● WHAT TO DO:
a - Rewrite the passage on Fletcher's architectural career from "Following this success, the" up to and including "through innovative architecture.", putting "progressive" in place of "forward-thinking".
b - Extend the passage on Fletcher's architectural career beyond its final sentence.

● SELECTED PASSAGE:
Her academic journey continued at Harvard University Graduate School of Design, where she honed her technical skills and embraced modernist principles. The education she received at these institutions not only prepared her for the professional challenges ahead but also instilled in her the belief that architecture should serve both practical and social needs. This formative period laid the groundwork for her innovative approach to design, emphasizing simplicity, functionality, and collaboration.

==Early work and competitions==
In the early stages of her career, Fletcher collaborated closely with her husband, Norman C. Fletcher. Their partnership proved highly fruitful, marked by a series of successful national competitions that launched their reputation in modern architecture. In 1945, their winning entry for the “A House for Cheerful Living” competition—sponsored by Pencil Points and the Pittsburgh Plate Glass Company—garnered critical acclaim for its innovative design. The project featured a prefabricated mechanical core and an H-shaped floor plan that provided both privacy and openness, directly addressing the postwar housing crisis by offering affordable and livable solutions.

Following this success, the Fletchers contributed to the design of the “Motor Traveler’s Hotel” for Architectural Record. This project further exemplified their forward-thinking approach, integrating practical design with community access, and underscored their commitment to solving real-world problems through innovative architecture.

==Collaborative and later projects==
The establishment of The Architects' Collaborative (TAC) in 1945 marked a turning point in Fletcher’s career and in American architectural practice. Under the mentorship of Walter Gropius, TAC was founded on the principle of collective creativity rather than traditional hierarchical leadership. Fletcher was instrumental in developing this collaborative model, which allowed diverse talents to merge into integrated design solutions. This team-based approach challenged the conventional “architect as lone genius” narrative and promoted shared responsibility in the design process.

Stored records:
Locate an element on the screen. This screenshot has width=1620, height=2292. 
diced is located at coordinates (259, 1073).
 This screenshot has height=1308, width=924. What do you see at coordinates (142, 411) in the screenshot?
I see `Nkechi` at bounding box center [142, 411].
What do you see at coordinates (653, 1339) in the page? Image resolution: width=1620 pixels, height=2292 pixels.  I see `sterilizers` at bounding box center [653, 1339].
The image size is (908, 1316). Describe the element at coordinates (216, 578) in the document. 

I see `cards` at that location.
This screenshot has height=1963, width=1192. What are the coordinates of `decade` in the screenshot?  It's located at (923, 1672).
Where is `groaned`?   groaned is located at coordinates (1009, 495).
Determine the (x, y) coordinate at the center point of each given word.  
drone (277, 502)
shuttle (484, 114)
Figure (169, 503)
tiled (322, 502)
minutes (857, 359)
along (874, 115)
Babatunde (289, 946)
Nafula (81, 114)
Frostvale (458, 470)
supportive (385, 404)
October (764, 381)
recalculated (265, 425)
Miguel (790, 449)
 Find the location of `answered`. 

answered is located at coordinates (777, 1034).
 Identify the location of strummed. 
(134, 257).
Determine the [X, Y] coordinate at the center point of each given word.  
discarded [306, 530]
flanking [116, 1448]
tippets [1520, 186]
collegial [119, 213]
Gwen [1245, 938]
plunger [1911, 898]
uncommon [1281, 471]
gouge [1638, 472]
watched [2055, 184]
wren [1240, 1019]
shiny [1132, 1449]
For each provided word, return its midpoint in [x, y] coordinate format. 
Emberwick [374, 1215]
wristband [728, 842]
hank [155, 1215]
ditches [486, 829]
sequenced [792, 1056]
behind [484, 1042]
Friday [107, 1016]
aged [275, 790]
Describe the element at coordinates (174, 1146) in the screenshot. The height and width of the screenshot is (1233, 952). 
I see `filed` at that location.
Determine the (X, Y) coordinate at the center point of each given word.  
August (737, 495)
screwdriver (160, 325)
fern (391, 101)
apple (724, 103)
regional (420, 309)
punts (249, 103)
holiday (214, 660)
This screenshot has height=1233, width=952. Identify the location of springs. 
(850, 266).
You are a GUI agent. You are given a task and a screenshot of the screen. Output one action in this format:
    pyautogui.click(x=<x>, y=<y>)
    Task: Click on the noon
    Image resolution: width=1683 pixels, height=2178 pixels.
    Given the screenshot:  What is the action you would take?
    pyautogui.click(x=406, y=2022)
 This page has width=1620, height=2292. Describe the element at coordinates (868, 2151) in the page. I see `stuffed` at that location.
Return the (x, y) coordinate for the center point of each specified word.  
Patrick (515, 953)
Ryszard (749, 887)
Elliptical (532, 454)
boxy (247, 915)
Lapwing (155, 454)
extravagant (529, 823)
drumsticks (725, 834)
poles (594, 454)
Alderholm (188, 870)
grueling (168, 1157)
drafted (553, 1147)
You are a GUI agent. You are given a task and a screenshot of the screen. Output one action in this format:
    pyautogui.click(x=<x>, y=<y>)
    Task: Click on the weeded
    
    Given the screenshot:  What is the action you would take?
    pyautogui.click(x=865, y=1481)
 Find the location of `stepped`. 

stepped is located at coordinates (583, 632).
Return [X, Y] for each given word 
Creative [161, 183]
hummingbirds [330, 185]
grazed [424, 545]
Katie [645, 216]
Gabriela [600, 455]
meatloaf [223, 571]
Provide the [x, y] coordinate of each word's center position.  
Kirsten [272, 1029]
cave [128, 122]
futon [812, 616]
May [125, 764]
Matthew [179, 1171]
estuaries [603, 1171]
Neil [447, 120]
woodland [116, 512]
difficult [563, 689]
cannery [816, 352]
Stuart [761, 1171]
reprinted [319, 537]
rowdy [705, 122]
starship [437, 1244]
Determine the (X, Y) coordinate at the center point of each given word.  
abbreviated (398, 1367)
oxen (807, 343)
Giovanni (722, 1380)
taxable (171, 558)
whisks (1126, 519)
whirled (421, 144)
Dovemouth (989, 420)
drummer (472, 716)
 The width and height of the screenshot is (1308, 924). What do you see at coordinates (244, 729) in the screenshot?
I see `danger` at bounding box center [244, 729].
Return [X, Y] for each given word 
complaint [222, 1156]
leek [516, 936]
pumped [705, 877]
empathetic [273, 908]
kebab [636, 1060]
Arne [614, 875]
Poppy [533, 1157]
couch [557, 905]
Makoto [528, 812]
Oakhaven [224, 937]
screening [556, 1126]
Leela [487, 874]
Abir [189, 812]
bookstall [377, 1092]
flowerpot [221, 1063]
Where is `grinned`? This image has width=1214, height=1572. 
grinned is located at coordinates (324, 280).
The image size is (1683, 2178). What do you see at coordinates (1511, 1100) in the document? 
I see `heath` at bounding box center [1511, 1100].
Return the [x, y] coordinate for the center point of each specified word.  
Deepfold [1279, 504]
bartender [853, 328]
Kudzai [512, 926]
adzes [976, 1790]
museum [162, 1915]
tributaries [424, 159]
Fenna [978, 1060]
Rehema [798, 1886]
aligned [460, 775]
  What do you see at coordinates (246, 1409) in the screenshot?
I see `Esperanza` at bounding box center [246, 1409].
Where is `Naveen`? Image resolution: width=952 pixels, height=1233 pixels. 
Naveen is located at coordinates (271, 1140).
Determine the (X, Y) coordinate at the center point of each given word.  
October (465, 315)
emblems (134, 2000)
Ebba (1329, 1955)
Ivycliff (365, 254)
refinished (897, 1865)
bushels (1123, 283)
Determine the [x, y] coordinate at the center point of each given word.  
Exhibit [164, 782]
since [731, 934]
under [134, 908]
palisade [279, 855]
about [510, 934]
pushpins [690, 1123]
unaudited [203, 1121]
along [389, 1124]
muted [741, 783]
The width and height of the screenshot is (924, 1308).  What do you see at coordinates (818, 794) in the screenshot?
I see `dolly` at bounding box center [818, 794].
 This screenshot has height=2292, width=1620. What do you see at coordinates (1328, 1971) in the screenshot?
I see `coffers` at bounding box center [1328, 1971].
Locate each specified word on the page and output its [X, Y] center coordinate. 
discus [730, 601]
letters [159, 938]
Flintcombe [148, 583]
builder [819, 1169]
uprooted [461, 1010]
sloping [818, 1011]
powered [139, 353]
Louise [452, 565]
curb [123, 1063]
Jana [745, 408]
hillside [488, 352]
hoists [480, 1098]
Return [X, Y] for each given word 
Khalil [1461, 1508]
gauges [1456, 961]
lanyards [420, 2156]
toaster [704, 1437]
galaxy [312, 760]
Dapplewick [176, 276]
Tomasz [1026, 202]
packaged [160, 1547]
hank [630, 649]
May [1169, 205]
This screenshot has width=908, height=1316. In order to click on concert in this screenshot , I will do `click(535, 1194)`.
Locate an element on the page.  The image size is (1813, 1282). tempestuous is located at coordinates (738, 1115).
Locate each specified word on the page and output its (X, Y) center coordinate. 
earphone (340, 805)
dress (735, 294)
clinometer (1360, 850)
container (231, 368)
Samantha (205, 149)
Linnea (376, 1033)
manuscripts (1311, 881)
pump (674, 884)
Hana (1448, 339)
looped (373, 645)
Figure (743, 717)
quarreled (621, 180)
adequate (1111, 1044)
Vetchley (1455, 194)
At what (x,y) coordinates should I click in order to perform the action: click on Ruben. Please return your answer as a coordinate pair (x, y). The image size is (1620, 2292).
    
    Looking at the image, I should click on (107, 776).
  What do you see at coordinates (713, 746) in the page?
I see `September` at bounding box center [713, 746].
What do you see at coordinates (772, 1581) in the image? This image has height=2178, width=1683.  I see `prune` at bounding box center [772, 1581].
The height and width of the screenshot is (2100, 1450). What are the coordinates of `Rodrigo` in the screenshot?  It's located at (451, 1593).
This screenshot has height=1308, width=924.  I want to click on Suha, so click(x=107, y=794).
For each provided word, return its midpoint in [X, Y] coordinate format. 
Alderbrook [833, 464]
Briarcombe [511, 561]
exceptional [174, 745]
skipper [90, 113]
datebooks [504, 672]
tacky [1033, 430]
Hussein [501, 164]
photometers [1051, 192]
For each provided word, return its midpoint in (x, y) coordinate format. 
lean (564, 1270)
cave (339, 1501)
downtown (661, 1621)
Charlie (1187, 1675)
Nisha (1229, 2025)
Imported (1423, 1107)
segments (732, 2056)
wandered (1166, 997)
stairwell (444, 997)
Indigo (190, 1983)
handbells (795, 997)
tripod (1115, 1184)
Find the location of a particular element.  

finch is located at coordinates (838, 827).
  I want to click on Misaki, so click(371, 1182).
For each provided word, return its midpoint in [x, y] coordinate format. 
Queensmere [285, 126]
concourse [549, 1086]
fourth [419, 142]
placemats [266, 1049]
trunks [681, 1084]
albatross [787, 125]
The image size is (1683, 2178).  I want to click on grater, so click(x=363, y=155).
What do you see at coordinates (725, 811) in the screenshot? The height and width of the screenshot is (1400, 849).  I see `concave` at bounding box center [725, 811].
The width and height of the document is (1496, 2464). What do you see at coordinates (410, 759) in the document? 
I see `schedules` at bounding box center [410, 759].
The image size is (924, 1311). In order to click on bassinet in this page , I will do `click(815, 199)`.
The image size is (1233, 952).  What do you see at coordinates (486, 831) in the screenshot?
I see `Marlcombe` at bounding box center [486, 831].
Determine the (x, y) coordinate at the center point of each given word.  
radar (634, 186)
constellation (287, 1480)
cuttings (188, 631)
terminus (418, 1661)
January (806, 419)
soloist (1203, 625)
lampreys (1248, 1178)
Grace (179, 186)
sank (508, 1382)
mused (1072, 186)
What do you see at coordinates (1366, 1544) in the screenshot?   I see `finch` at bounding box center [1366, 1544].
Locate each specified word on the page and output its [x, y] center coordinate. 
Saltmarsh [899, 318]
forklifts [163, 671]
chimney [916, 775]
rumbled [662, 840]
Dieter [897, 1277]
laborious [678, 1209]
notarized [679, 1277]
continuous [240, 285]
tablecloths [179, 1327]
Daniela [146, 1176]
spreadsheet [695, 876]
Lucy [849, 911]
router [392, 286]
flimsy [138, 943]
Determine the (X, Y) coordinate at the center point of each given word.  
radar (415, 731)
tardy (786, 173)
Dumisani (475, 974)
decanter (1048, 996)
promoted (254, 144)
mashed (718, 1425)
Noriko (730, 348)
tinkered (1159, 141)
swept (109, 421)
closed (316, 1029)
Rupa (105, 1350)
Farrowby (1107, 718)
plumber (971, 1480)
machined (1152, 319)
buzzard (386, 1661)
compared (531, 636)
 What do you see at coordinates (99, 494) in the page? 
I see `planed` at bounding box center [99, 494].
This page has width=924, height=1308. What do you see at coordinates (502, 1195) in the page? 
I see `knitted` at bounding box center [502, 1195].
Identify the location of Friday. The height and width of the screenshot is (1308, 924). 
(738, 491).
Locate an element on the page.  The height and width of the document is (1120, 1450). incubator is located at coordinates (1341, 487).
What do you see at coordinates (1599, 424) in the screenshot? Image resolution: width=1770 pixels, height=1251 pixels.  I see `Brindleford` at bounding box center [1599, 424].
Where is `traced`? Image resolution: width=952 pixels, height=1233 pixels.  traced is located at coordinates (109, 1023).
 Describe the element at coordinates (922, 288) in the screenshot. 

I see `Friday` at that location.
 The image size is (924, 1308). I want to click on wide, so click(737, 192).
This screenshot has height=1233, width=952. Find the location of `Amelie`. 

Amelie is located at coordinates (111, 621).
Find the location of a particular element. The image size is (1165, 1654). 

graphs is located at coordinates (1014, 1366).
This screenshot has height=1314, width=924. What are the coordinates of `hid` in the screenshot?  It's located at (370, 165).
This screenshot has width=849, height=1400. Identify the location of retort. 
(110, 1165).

● OUTPUTS IN ORDER:
a -
Following this success, the Fletchers contributed to the design of the “Motor Traveler’s Hotel” for Architectural Record. This project further exemplified their progressive approach, integrating practical design with community access, and underscored their commitment to solving real-world problems through innovative architecture.

b -
Within TAC, Fletcher led numerous projects that addressed a wide range of societal needs. One notable project was the Smith College Dormitory, which not only won first prize in a national competition but also demonstrated her commitment to creating environments that fostered social interaction and personal growth. Her work on residential projects—such as the Fletcher House at Six Moon Hill and the Five Fields Housing Development in Lexington, Massachusetts—pioneered designs that encouraged community interaction and flexibility in living arrangements. These projects anticipated modern urban planning trends that emphasize mixed-use spaces and communal living environments.

Fletcher also made significant contributions to institutional architecture. She played a key role in designing the Putterham Branch Library in Brookline, Massachusetts, and the Coolidge Pavilion at the Peter Bent Brigham Hospital in Boston. Perhaps her most influential project was the Boston Children's Hospital, which integrated patient care with family accommodations and supportive facilities such as a Children’s Inn. This project redefined healthcare architecture by addressing both medical and social needs, demonstrating that thoughtfully designed spaces can enhance the quality of life for patients and their families.

==Death==
Jean Bodman Fletcher died of breast cancer on September 13, 1965, at the age of 50. Despite her early passing, her legacy endures through the lasting impact of her work and the continuing influence of the collaborative model she helped pioneer. Her innovations in residential, educational, and healthcare architecture remain influential, inspiring new generations of architects to prioritize functionality, community engagement, and teamwork in their designs.